In the Lion's Court by Derek Wilson

In the Lion's Court by Derek Wilson

Author:Derek Wilson
Language: eng
Format: epub
ISBN: 9780753551301
Publisher: Random House
Published: 2017-06-08T16:00:00+00:00


CHAPTER 22

Out of Control

Life at the political centre was entering a new and distinctive phase. The high tension at court, the fluctuations of policy, the feverish activity and the making and breaking of reputations that marked the years 1530–33 were the results of two new phenomena: royal initiative and court rivalries. The quest for some means of extricating Henry from one marriage and projecting him into another dominated all policy-making. The more the ardent wooer was frustrated in his dynastic and carnal desires by a helpless Pope, ‘intransigent’ ecclesiastics, ‘incompetent’ councillors, scheming supporters of Catherine, and a hostile public opinion, the more stubborn and irascible he became, the more he intervened in the work of government generally, the more susceptible he was to the ideas of new men who offered innovative or radical solutions. As Henry became increasingly desperate individuals in court and Council vied earnestly and frenetically with each other to win favour or avoid the sovereign’s wrath.
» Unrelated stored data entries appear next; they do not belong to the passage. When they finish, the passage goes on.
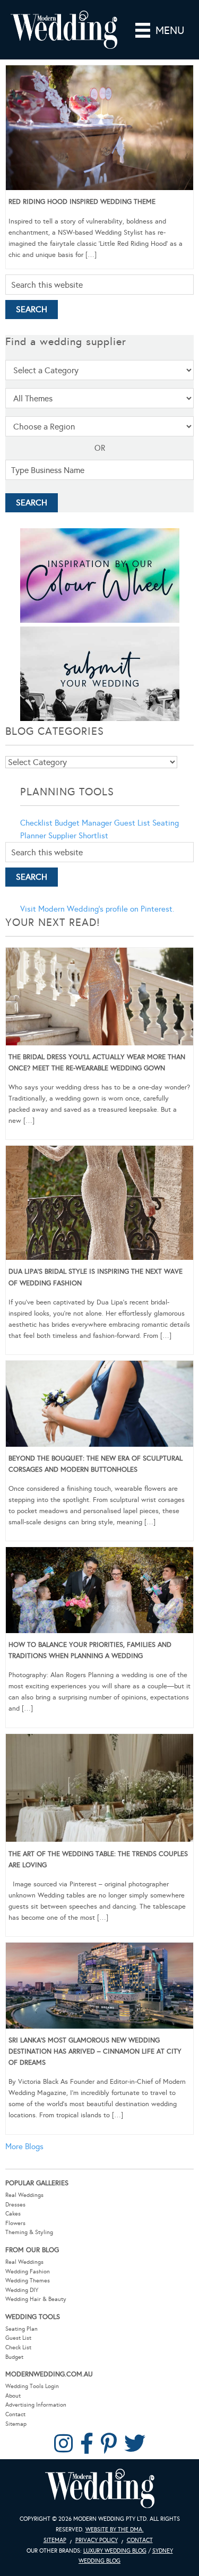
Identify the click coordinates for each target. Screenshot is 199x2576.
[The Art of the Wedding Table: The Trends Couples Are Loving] (99, 1790)
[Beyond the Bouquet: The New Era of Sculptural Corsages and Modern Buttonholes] (99, 1405)
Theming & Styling (29, 2232)
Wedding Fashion (27, 2271)
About (13, 2395)
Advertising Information (35, 2404)
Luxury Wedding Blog (114, 2550)
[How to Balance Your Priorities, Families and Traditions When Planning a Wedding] (99, 1591)
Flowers (15, 2223)
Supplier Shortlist (78, 835)
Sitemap (16, 2423)
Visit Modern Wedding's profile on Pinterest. (97, 909)
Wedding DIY (21, 2290)
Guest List (132, 823)
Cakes (13, 2213)
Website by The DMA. (114, 2529)
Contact (15, 2414)
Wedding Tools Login (32, 2386)
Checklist (36, 823)
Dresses (15, 2204)
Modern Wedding (99, 2489)
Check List (18, 2347)
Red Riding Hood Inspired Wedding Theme (81, 202)
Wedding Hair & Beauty (35, 2299)
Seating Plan (21, 2328)
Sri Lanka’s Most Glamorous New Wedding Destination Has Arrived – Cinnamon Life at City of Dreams (94, 2051)
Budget (14, 2357)
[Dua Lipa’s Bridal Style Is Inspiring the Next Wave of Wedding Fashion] (99, 1205)
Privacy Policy (96, 2540)
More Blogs (24, 2146)
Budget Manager (83, 823)
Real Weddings (24, 2195)
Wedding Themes (27, 2280)
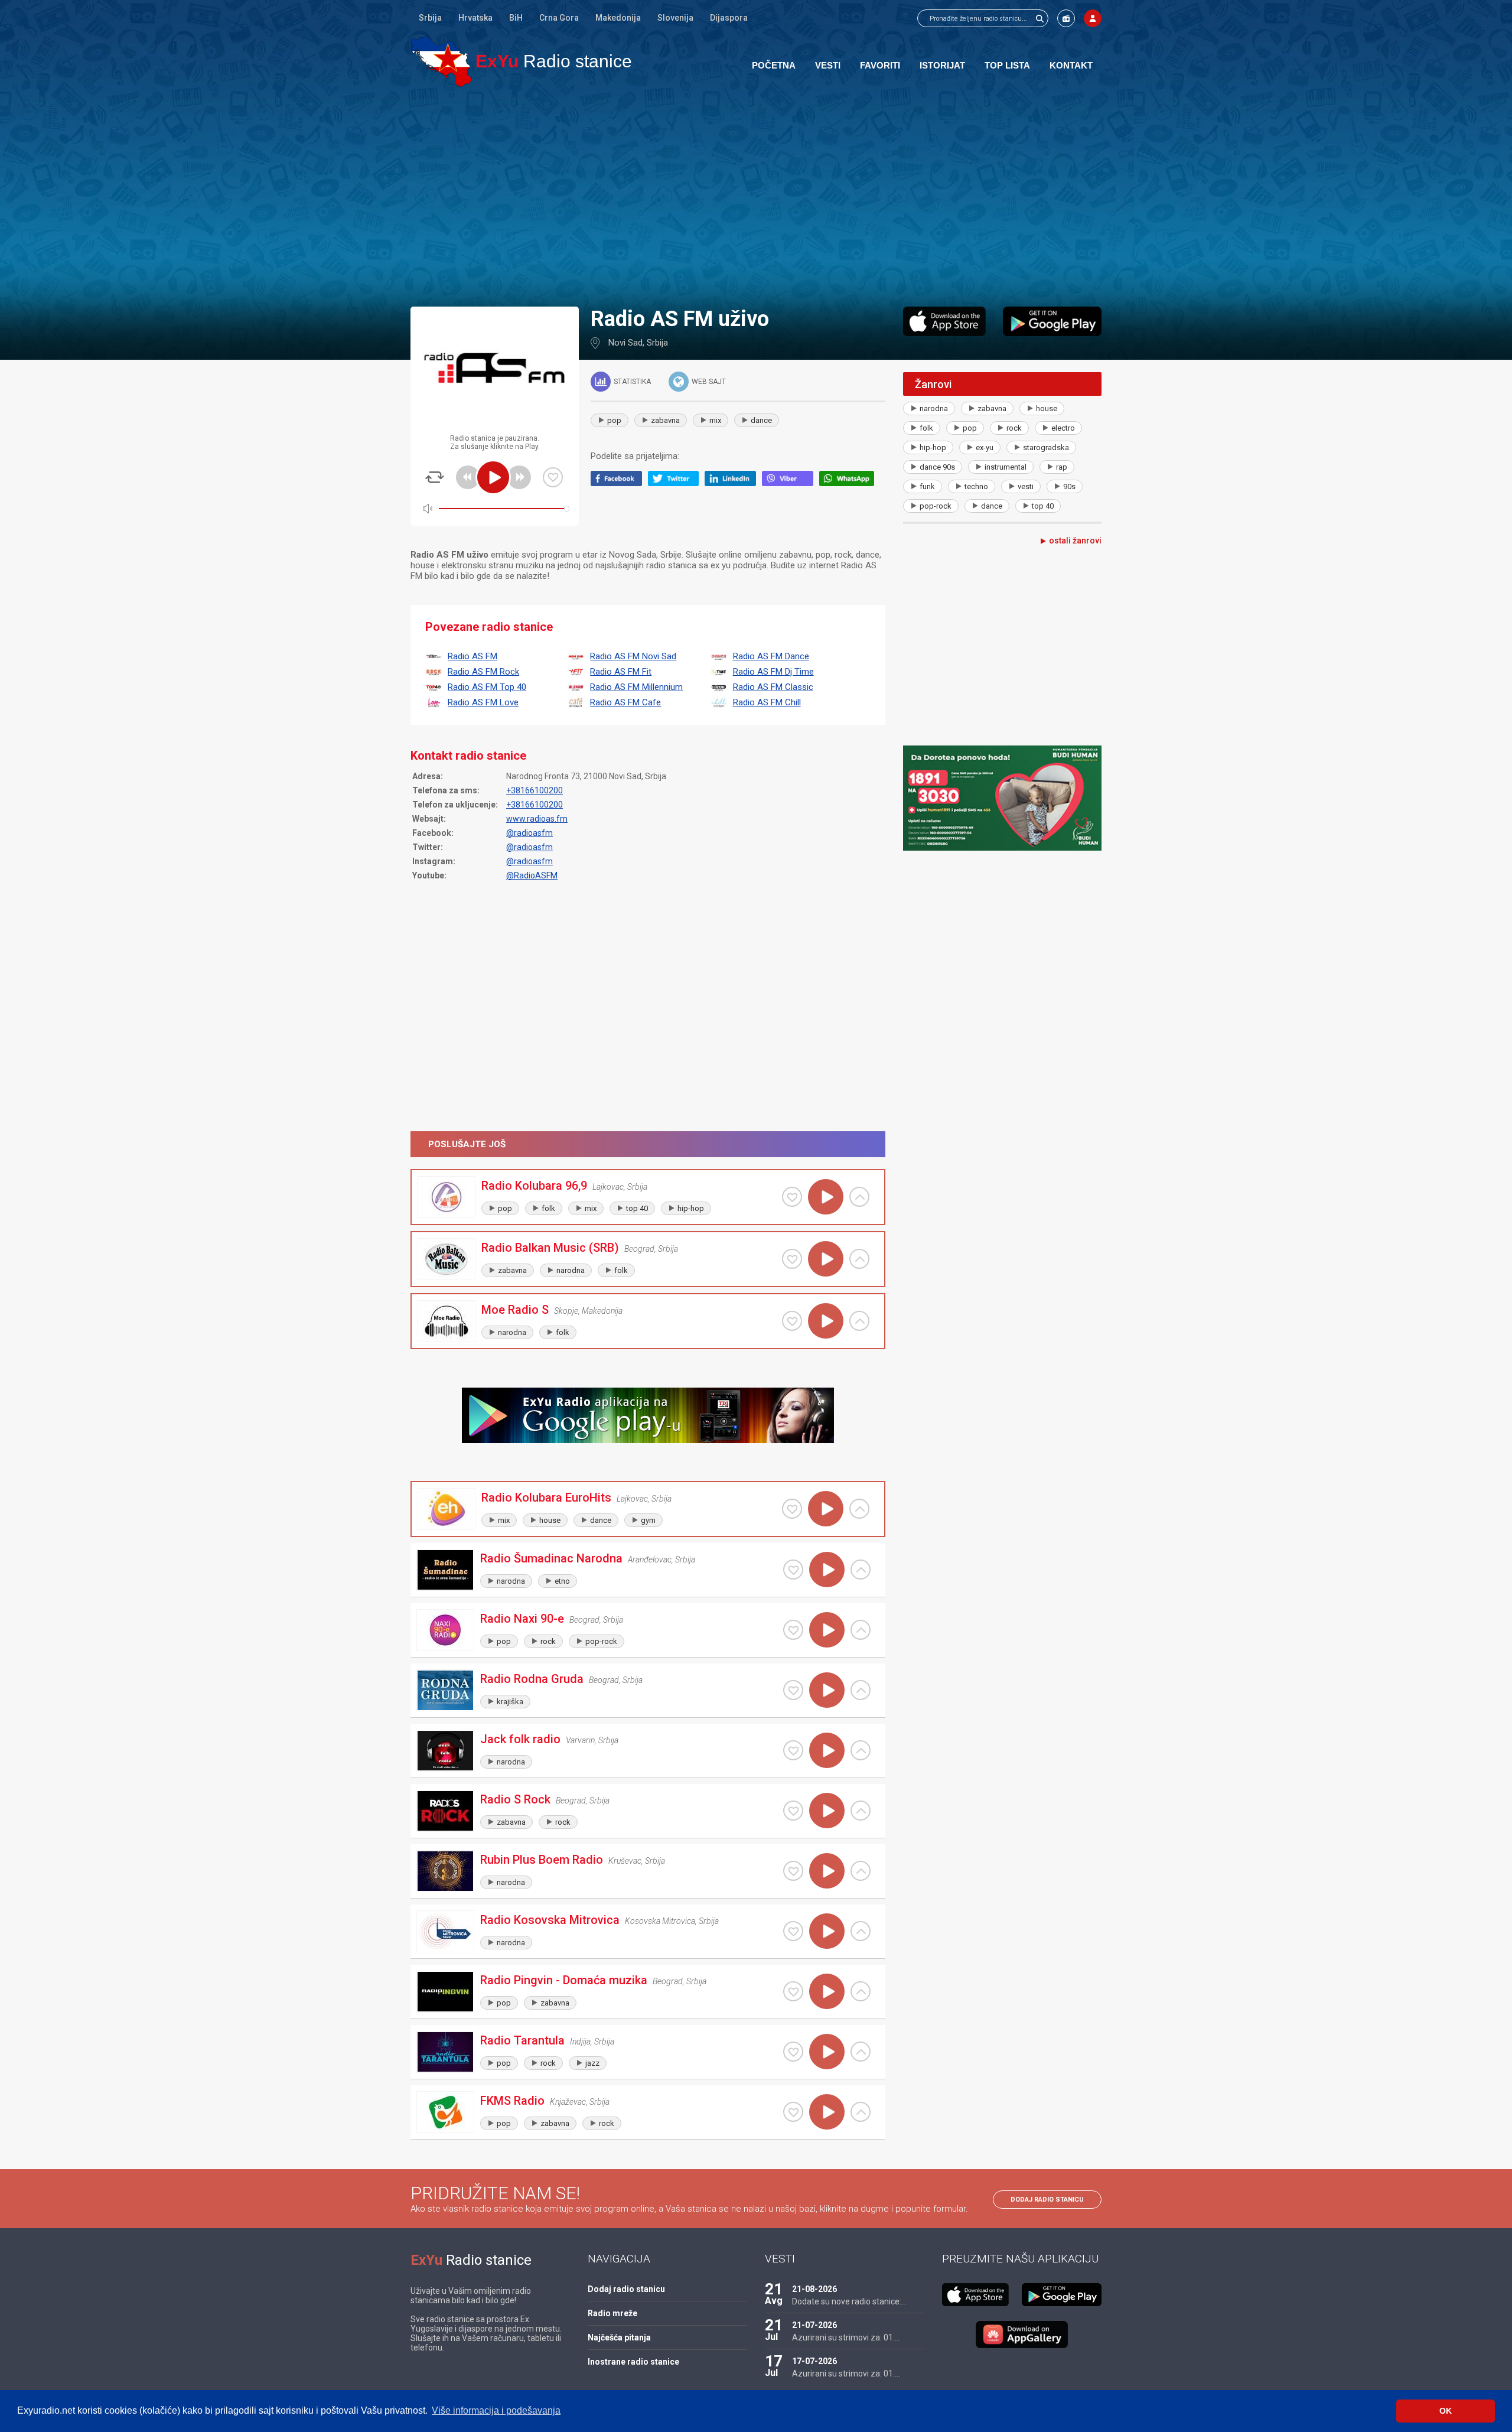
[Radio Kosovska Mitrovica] (445, 1931)
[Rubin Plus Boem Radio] (445, 1871)
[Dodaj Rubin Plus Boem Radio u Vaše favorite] (793, 1871)
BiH (516, 17)
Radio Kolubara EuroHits (546, 1497)
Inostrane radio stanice (633, 2361)
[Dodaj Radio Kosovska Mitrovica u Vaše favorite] (793, 1931)
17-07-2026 (814, 2361)
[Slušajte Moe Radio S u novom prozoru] (859, 1321)
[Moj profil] (1093, 18)
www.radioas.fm (537, 818)
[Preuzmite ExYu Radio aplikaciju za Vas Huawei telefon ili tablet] (1022, 2334)
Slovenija (675, 17)
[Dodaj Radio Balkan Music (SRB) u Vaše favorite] (792, 1259)
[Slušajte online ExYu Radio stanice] (440, 61)
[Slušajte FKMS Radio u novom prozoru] (860, 2112)
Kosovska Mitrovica (660, 1921)
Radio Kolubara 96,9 (534, 1185)
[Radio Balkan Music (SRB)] (446, 1259)
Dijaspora (729, 17)
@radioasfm (529, 833)
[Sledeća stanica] (519, 477)
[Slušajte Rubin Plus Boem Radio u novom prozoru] (860, 1871)
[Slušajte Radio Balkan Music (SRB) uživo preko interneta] (825, 1259)
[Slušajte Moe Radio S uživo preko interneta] (825, 1321)
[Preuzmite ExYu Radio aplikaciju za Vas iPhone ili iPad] (944, 321)
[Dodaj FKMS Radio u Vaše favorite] (793, 2112)
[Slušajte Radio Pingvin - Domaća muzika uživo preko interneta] (827, 1991)
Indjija (580, 2041)
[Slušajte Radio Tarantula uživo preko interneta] (827, 2051)
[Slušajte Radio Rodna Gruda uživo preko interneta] (827, 1690)
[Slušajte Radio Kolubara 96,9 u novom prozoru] (859, 1197)
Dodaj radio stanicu (1047, 2199)
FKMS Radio (512, 2101)
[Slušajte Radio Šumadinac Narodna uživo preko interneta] (827, 1569)
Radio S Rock (515, 1799)
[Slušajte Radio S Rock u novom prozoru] (860, 1811)
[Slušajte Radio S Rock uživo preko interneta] (827, 1810)
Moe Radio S (515, 1310)
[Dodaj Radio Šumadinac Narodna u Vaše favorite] (793, 1570)
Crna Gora (559, 17)
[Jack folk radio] (445, 1751)
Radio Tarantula (522, 2040)
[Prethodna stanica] (468, 477)
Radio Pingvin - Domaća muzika (563, 1980)
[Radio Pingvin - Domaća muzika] (445, 1992)
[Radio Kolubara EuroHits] (446, 1509)
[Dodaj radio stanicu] (1066, 18)
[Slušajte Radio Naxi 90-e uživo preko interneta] (827, 1630)
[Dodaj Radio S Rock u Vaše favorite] (793, 1811)
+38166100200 (534, 790)
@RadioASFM (532, 875)
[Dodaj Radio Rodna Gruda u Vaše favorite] (793, 1690)
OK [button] (1445, 2410)
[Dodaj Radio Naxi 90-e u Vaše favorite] (793, 1630)
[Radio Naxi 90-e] (445, 1630)
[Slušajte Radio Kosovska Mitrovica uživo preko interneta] (827, 1931)
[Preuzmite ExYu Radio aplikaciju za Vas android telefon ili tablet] (1052, 321)
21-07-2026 (814, 2325)
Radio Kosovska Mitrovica (550, 1920)
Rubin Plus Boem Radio (541, 1860)
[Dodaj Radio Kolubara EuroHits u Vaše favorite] (792, 1509)
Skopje (566, 1311)
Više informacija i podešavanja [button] (496, 2410)
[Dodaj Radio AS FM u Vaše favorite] (553, 477)
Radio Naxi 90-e (522, 1618)
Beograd (639, 1249)
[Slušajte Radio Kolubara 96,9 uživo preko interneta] (825, 1197)
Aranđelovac (650, 1559)
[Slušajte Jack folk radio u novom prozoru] (860, 1750)
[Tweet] (676, 483)
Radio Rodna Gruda (532, 1679)
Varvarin (580, 1740)
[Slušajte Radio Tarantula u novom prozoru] (860, 2052)
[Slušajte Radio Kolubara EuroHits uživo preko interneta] (825, 1508)
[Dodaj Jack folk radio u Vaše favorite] (793, 1750)
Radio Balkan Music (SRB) (550, 1248)
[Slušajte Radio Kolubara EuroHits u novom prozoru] (859, 1509)
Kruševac (624, 1860)
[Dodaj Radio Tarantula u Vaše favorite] (793, 2052)
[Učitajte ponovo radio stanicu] (434, 477)
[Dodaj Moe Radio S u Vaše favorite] (792, 1321)
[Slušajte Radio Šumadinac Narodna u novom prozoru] (860, 1570)
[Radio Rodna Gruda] (445, 1690)
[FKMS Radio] (445, 2112)
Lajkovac (608, 1186)
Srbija (430, 17)
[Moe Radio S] (446, 1321)
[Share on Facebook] (619, 483)
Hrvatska (475, 17)
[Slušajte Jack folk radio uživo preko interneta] (827, 1750)
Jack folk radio (520, 1739)
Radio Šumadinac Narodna (551, 1558)
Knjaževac (568, 2102)
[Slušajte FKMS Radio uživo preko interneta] (827, 2112)
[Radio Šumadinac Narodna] (445, 1570)
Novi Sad (625, 342)
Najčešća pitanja (619, 2337)
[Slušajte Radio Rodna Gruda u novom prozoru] (860, 1690)
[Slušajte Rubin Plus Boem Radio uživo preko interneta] (827, 1871)
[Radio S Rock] (445, 1811)
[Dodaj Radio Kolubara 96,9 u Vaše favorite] (792, 1197)
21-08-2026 (814, 2289)
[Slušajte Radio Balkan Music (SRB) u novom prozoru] (859, 1259)
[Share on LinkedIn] (733, 483)
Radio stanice (553, 61)
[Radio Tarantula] (445, 2052)
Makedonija (618, 17)
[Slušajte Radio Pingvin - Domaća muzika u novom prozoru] (860, 1991)
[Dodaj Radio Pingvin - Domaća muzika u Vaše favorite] (793, 1991)
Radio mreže (612, 2313)
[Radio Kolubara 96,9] (446, 1197)
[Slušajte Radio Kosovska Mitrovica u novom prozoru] (860, 1931)
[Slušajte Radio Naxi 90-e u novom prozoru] (860, 1630)
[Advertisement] (756, 196)
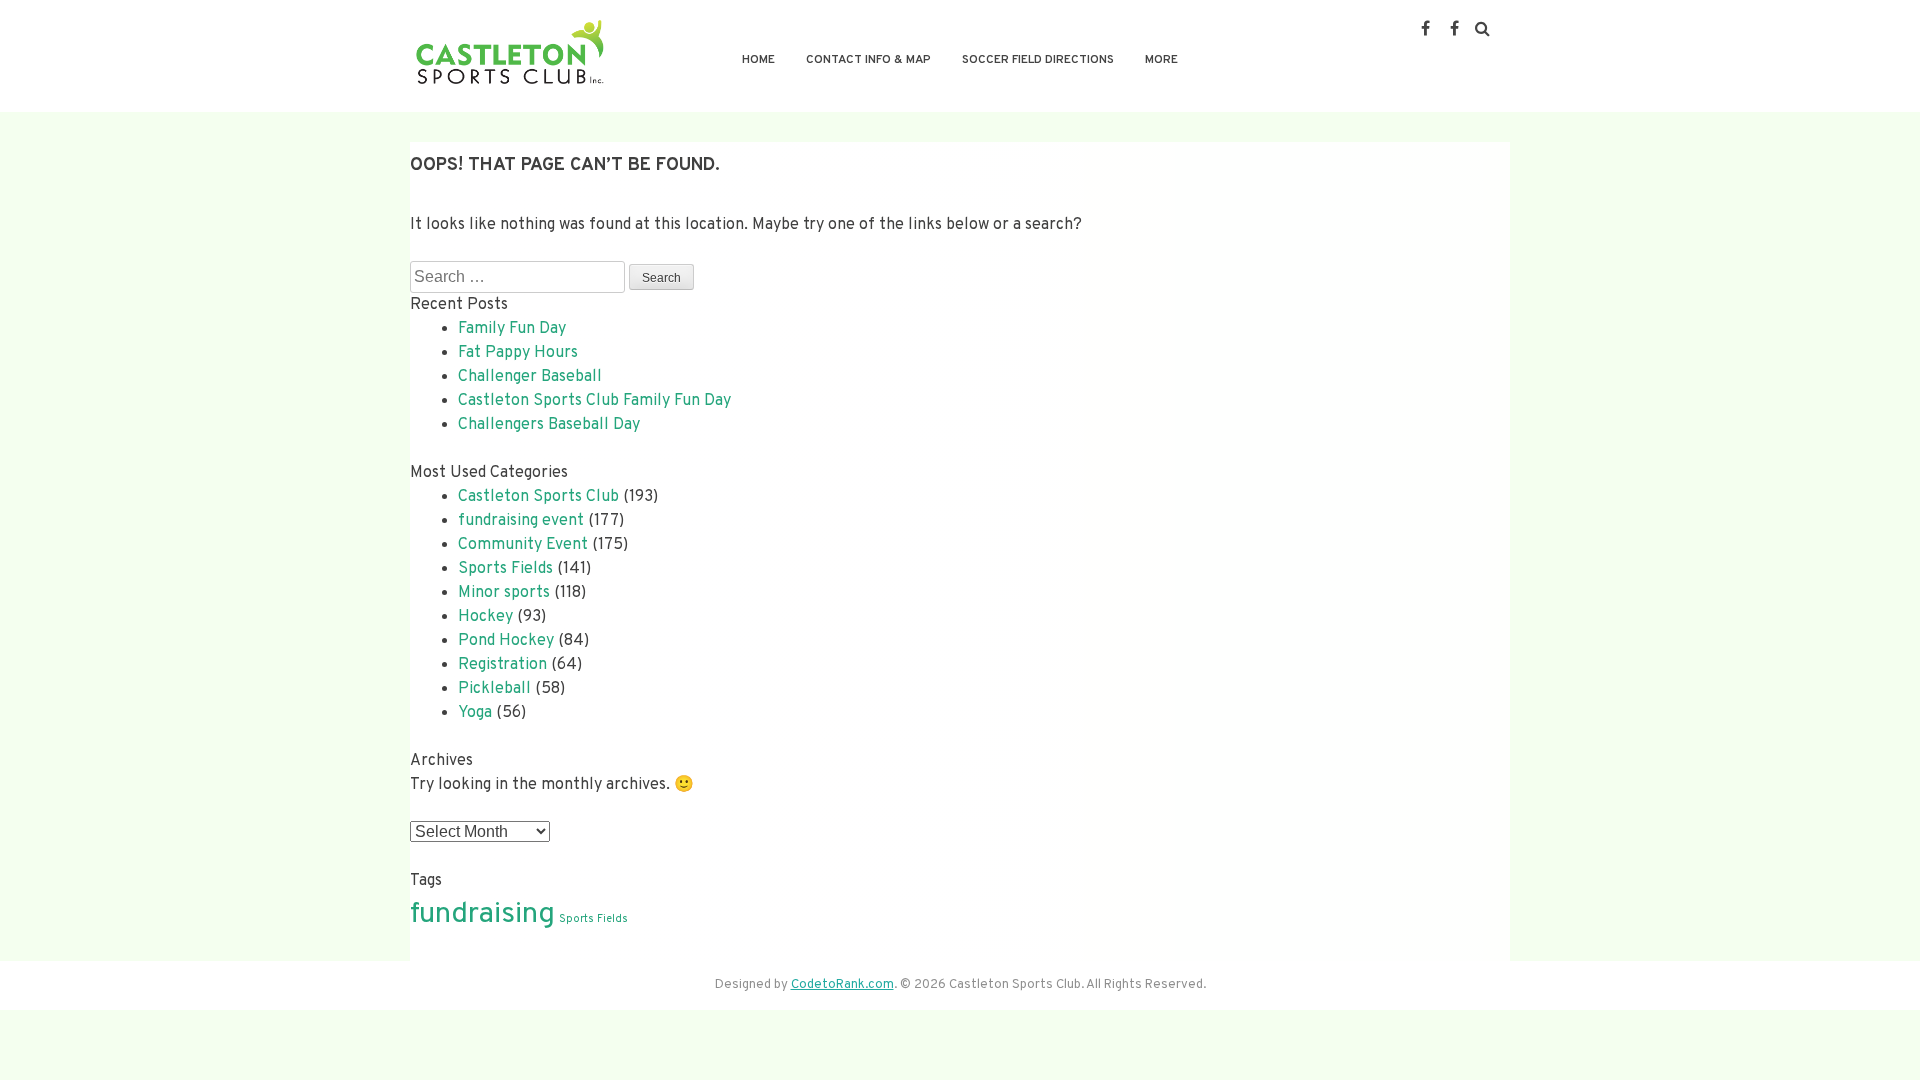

They thrust their way into the large void left by the departure of the Cardinal’s bulky figure. They coagulated into groups and dispersed to form other combinations.

Historians intent on tracing a pattern in the events which led to the political Reformation have tended to portray Henry as either at the mercy of his advisers and willing to do anything to secure the divorce or ruthlessly controlling people and events so that they delivered the results he demanded. Reality requires that we shun the temptation to systematise and to provide neat answers. The King’s will certainly brooded over all. It always had done but now the psychological power surging from the nation’s political centre was more puissant. Henry was less susceptible to the distractions of his younger days – sport, courtly festivities and games of international prestige. The hypochondriac monarch was beginning to feel and to fear the pain of the vein inflammation (cellulitis) which presaged his later, more severe condition. Above all, he was emotionally involved. This undoubtedly led to his constant interference in those affairs of state he had previously left to others but it did not result in consistency or a clearly conceived political strategy. Henry’s Janus attitude towards Wolsey well illustrates the dilemma into which he was driven. His degrading of the Cardinal was an attack not on the minister who had managed his affairs for two decades; still less on an old, much-loved companion; it was an assault on the Pope’s representative. The voltage of royal wrath was intended to run along the cables connecting the English Church to Rome. It was simply unfortunate that Wolsey took the full force of the shock and the King went out of his way on several occasions to assure the fallen servant that there was ‘nothing personal’ in his actions.

Of course, there was very much that was personal in the actions of Wolsey’s court and conciliar foes. Among them there was unity only on one issue: the Cardinal, objectionable in himself and representative of an ecclesiastical hierarchy too powerful in the state, had to be forced out and, more problematically, kept out of power.